▶ RECORD EXTRACTS
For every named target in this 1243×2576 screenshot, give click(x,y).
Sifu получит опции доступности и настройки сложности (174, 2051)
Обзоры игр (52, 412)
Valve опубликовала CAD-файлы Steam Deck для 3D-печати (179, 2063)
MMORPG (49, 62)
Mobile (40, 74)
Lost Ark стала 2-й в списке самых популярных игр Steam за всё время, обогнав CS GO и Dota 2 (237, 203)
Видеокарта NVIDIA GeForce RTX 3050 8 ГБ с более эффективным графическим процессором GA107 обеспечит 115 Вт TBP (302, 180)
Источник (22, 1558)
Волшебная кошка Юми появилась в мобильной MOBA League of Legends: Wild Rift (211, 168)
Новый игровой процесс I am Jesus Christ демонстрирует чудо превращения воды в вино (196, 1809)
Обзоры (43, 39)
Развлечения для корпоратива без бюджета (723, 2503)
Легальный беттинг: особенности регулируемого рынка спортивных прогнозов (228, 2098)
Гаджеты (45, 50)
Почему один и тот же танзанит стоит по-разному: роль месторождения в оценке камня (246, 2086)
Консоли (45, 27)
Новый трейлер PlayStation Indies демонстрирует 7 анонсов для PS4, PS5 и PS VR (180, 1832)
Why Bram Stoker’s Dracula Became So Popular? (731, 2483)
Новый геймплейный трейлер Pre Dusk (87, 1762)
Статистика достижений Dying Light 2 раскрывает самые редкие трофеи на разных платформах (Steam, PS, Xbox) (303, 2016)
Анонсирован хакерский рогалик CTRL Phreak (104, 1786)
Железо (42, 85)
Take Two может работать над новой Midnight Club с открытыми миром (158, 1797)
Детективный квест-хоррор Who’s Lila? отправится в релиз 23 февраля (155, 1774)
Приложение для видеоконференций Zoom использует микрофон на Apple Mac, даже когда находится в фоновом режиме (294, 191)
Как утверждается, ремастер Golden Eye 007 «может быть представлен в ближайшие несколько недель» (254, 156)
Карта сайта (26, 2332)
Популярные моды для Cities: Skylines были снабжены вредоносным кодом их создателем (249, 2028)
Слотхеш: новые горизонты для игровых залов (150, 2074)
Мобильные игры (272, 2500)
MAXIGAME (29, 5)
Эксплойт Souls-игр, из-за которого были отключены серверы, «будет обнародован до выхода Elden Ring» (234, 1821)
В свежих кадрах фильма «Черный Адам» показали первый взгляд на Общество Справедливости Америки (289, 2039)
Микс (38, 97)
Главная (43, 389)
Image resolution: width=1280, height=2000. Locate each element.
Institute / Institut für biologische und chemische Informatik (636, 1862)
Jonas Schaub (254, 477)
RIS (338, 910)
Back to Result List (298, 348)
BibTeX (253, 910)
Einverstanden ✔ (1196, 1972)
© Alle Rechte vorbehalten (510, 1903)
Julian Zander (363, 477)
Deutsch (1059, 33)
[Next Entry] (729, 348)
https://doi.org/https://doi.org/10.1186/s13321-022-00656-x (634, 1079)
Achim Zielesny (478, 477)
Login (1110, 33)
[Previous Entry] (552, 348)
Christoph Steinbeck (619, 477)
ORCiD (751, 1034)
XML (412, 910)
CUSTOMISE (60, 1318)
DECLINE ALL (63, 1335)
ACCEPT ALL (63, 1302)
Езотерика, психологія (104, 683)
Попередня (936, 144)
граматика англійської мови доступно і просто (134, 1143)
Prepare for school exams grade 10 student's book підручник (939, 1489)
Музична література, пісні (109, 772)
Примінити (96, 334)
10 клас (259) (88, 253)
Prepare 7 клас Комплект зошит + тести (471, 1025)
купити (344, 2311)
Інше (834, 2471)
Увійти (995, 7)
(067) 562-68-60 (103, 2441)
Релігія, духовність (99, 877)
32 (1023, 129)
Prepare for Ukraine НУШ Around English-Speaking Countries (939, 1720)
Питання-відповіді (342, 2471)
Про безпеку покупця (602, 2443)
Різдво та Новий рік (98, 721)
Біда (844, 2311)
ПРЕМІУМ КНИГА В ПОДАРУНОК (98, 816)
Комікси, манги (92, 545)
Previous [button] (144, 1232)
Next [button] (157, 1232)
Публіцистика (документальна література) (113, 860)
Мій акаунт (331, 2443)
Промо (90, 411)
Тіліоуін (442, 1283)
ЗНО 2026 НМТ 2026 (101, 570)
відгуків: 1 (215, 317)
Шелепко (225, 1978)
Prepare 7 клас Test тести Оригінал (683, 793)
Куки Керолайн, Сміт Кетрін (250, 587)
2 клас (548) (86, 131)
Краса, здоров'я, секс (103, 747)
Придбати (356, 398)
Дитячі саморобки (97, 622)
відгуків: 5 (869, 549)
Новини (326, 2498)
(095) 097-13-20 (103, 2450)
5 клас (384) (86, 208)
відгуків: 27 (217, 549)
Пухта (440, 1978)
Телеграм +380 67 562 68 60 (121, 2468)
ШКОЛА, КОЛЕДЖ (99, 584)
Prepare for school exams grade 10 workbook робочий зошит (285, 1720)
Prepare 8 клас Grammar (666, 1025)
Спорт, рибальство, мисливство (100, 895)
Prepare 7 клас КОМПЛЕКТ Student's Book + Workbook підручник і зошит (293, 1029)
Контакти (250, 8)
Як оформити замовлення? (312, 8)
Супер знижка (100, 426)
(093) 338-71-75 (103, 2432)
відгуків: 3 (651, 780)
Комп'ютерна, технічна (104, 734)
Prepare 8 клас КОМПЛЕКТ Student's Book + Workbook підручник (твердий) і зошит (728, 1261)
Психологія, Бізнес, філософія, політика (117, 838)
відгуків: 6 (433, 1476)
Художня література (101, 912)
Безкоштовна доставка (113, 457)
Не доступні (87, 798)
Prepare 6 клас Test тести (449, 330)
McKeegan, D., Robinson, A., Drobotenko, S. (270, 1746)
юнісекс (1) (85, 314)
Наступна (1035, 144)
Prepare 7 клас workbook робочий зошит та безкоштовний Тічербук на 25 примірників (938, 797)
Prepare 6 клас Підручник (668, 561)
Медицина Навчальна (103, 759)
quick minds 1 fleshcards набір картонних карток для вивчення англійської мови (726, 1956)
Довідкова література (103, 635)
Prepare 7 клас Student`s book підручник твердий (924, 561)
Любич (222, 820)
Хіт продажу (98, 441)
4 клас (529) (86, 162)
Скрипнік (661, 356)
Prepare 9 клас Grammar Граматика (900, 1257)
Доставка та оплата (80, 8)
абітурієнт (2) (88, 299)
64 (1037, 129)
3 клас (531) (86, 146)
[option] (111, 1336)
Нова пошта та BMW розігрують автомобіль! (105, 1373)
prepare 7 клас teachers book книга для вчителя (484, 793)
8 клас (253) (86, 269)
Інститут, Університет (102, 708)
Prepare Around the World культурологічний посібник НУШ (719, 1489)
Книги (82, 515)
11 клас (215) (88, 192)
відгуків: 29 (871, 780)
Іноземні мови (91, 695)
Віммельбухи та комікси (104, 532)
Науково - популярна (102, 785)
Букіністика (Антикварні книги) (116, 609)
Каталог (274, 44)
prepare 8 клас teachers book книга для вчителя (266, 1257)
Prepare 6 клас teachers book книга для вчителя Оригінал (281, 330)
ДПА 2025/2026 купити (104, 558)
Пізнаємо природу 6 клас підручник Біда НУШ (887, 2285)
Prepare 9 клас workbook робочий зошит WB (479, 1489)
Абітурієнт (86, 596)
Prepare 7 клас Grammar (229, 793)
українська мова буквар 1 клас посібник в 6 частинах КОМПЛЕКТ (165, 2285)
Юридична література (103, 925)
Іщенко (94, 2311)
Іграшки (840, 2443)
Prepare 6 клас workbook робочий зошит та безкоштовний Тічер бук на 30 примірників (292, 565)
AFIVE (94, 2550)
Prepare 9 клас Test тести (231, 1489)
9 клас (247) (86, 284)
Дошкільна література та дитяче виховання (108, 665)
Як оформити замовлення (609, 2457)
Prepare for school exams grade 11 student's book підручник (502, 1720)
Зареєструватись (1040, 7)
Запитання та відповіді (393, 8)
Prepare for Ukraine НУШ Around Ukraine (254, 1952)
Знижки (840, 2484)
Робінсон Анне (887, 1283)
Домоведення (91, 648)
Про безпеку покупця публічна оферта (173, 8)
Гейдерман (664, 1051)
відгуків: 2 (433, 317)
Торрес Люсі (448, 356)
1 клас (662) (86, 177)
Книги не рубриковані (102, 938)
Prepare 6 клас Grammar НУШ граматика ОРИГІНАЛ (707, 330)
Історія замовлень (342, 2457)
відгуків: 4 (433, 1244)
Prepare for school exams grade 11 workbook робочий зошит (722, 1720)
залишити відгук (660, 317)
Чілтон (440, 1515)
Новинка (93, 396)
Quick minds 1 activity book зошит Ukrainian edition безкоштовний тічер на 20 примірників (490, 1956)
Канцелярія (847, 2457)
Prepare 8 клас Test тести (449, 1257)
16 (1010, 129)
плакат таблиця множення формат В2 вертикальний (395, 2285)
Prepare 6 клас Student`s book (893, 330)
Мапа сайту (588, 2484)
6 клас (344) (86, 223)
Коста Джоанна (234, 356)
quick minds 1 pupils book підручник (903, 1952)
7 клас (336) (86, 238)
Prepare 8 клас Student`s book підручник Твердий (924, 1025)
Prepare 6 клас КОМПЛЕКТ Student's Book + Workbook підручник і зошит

▶ WHAT IS BEING ASKED
Count each line of the material that includes the string "teachers", then give only the total.

▶ RESULT FOR THIS TASK
3